[Stored data]
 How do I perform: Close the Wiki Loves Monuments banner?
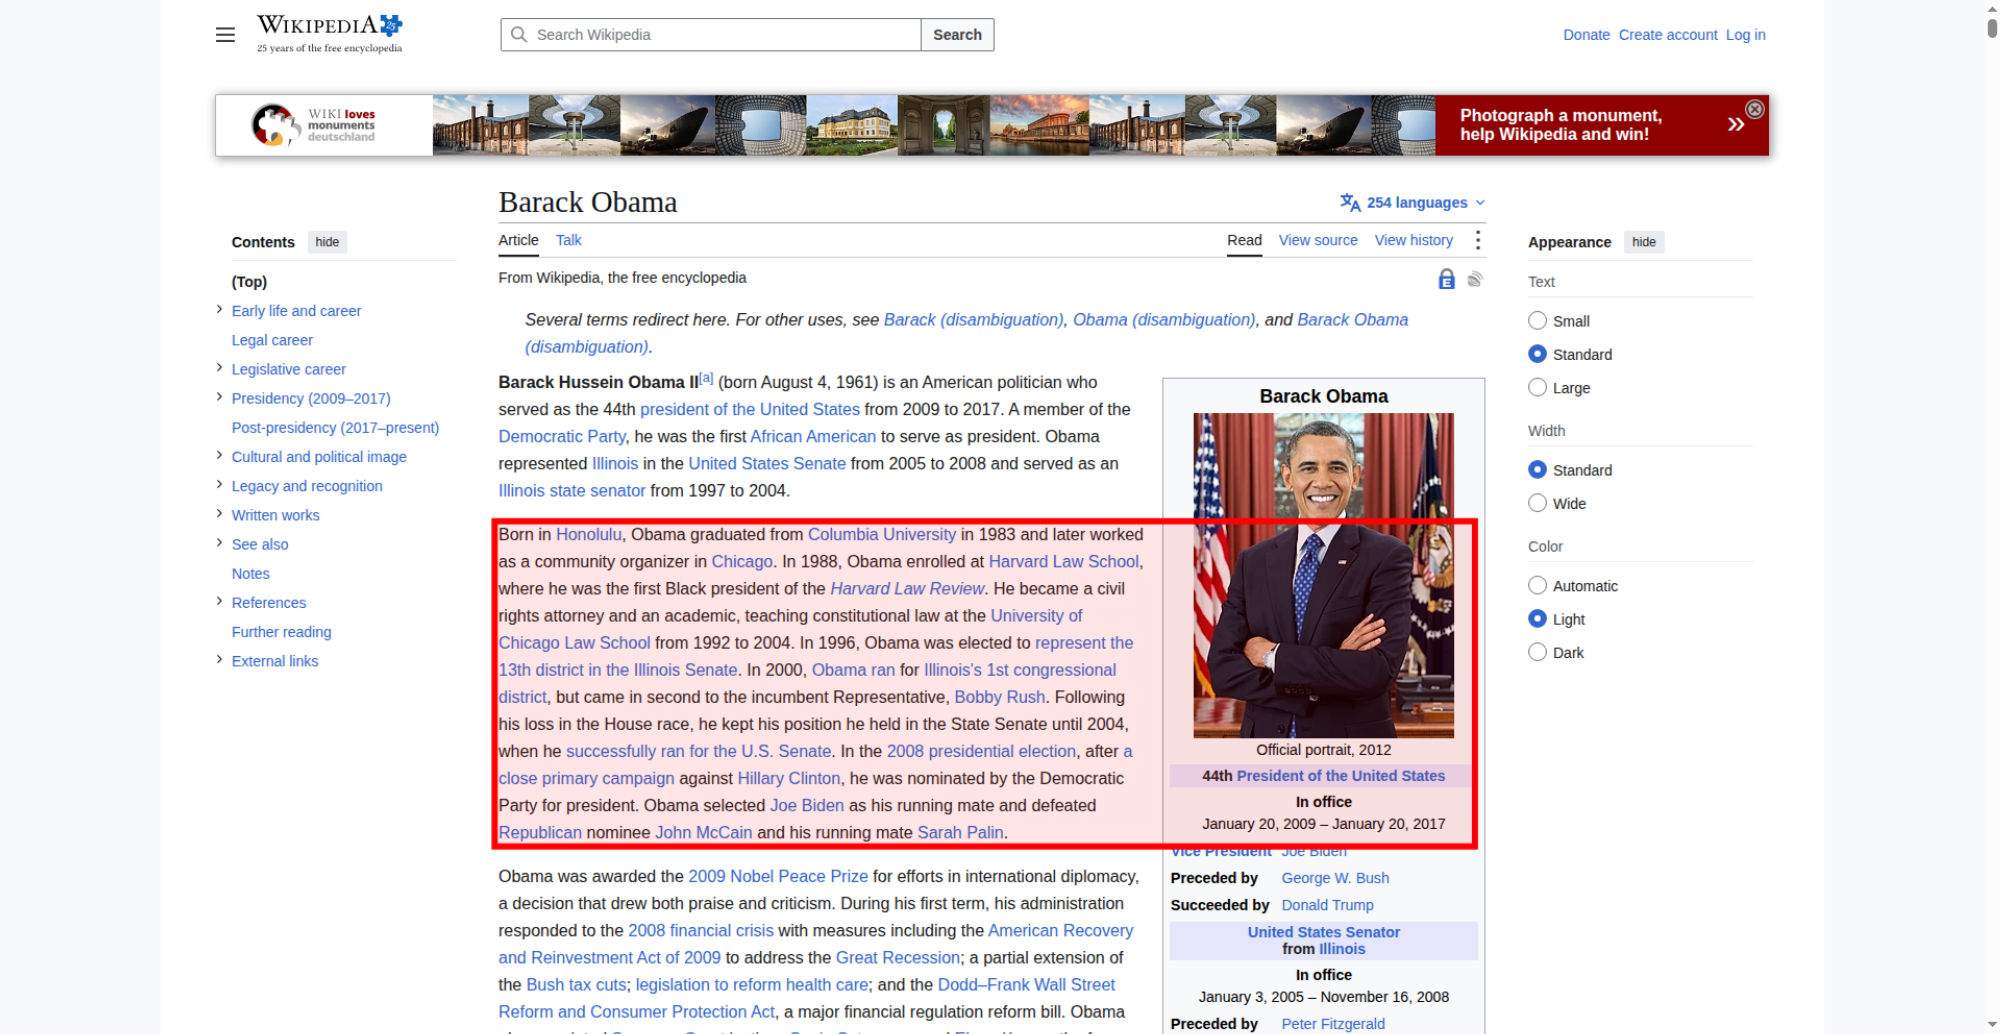(x=1754, y=109)
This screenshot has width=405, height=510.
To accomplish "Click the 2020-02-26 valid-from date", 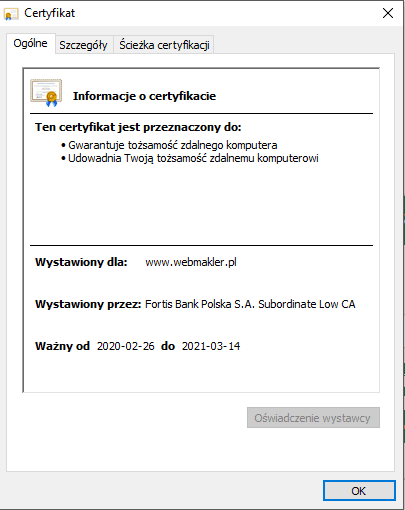I will click(x=126, y=346).
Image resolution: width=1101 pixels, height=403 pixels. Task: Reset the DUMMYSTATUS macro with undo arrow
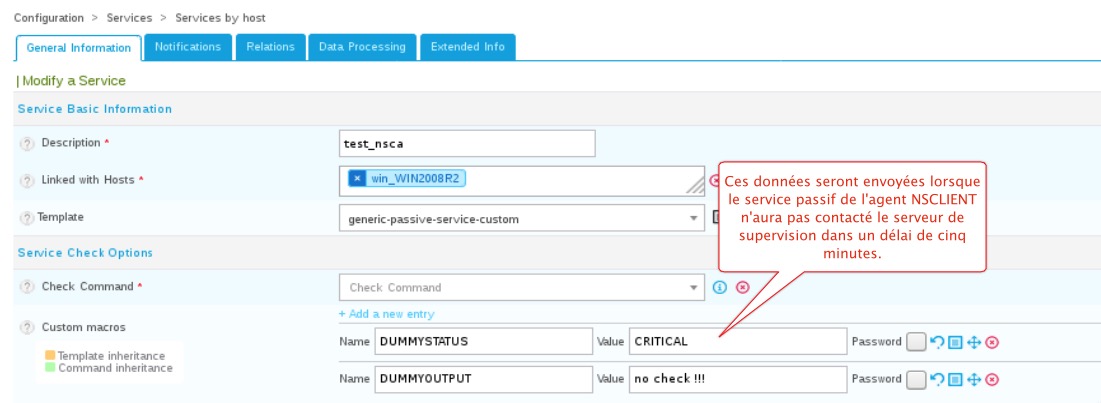tap(937, 342)
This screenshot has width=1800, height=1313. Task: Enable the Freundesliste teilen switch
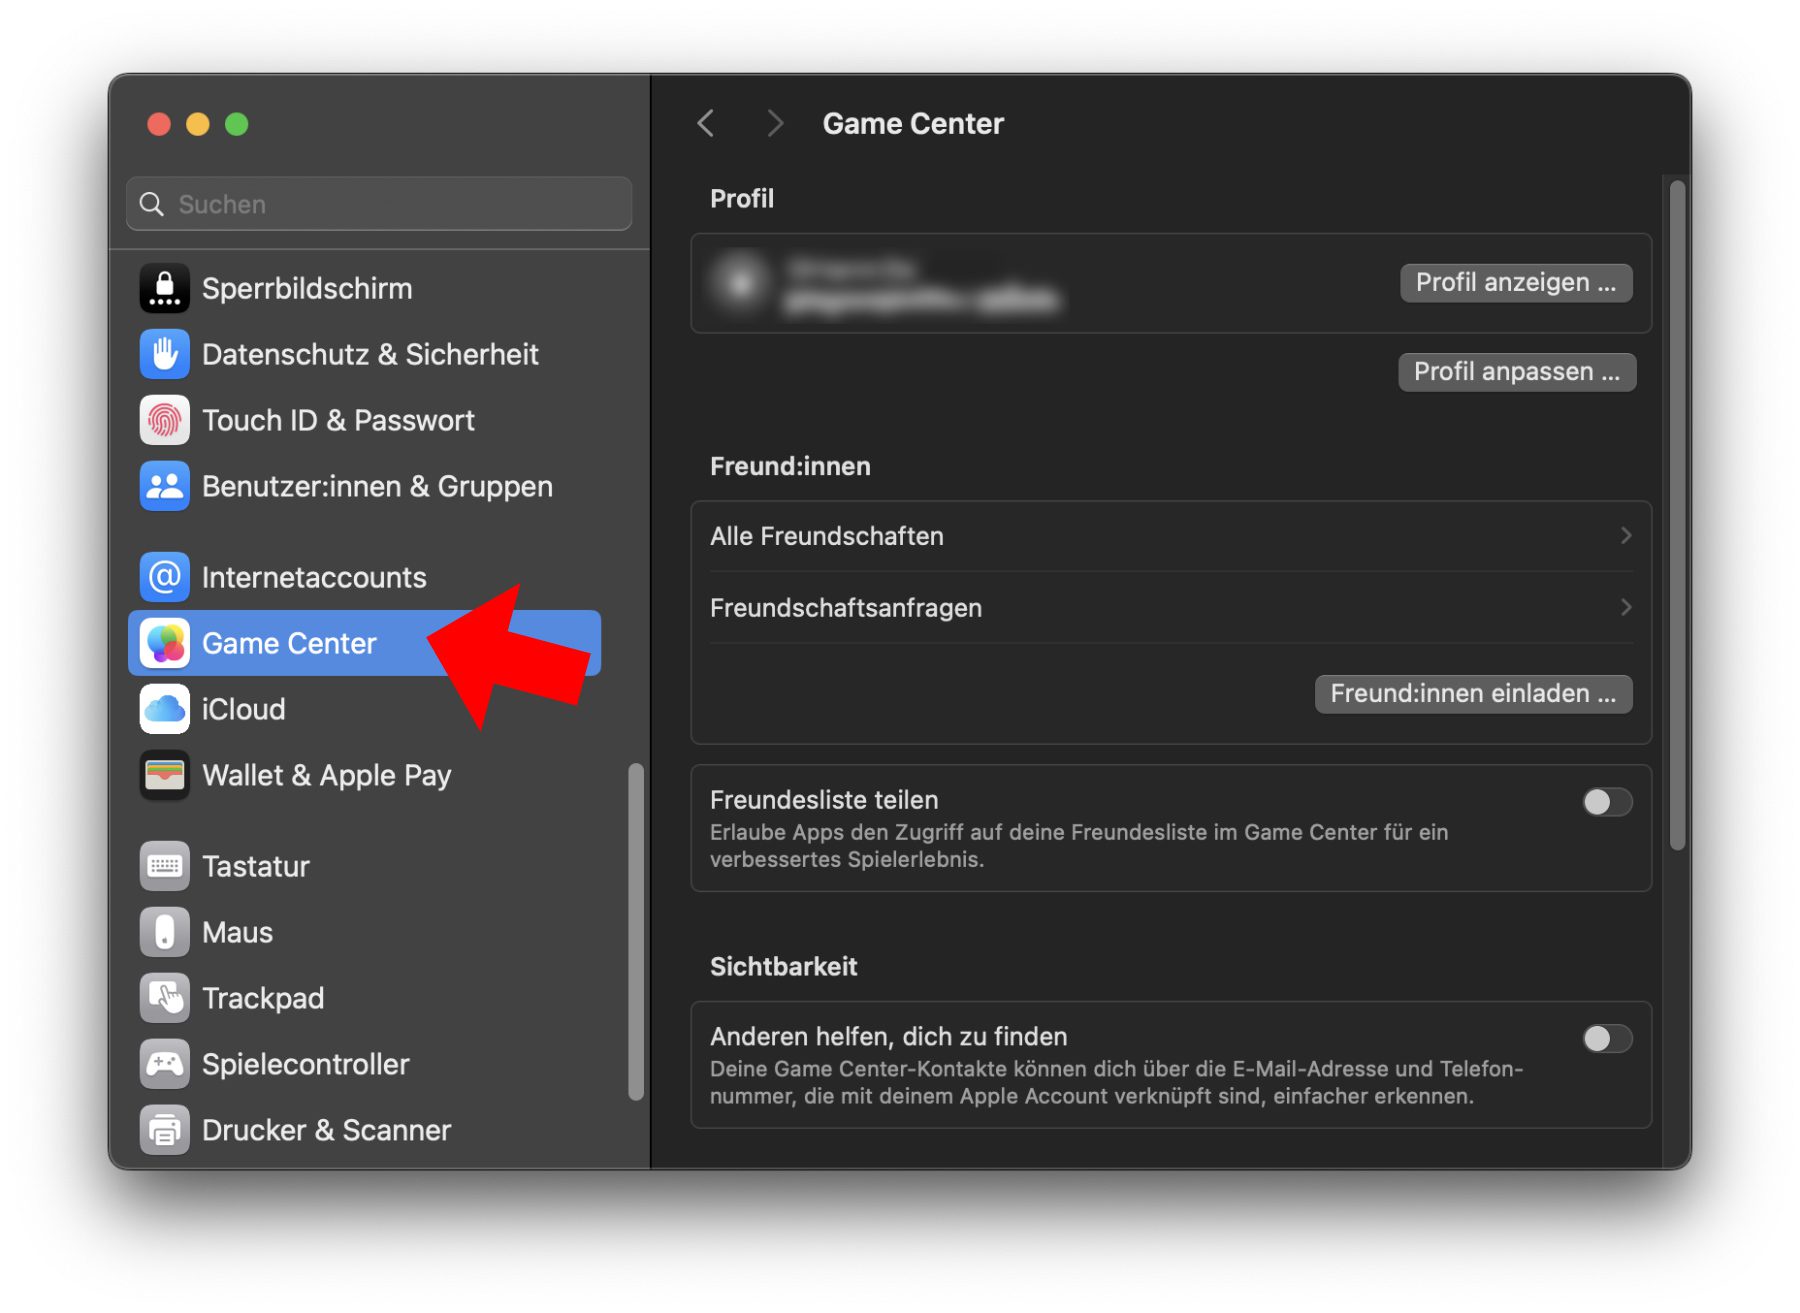(1606, 802)
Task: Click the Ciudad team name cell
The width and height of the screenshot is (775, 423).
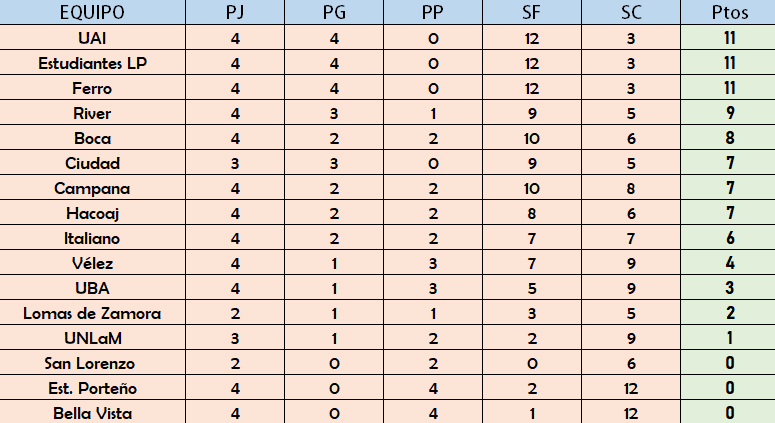Action: (x=92, y=163)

◆ WHAT TO PRODUCE: From the line holding "This screenshot has width=1800, height=1313." to the final line of the data above, give each line again exactly, both ends included, and drop the pictures.

◆ RESULT:
This screenshot has width=1800, height=1313. Task: Enable the Freundesliste teilen switch
(1606, 802)
Task: Click the Ciudad team name cell
The width and height of the screenshot is (775, 423).
Action: (x=92, y=163)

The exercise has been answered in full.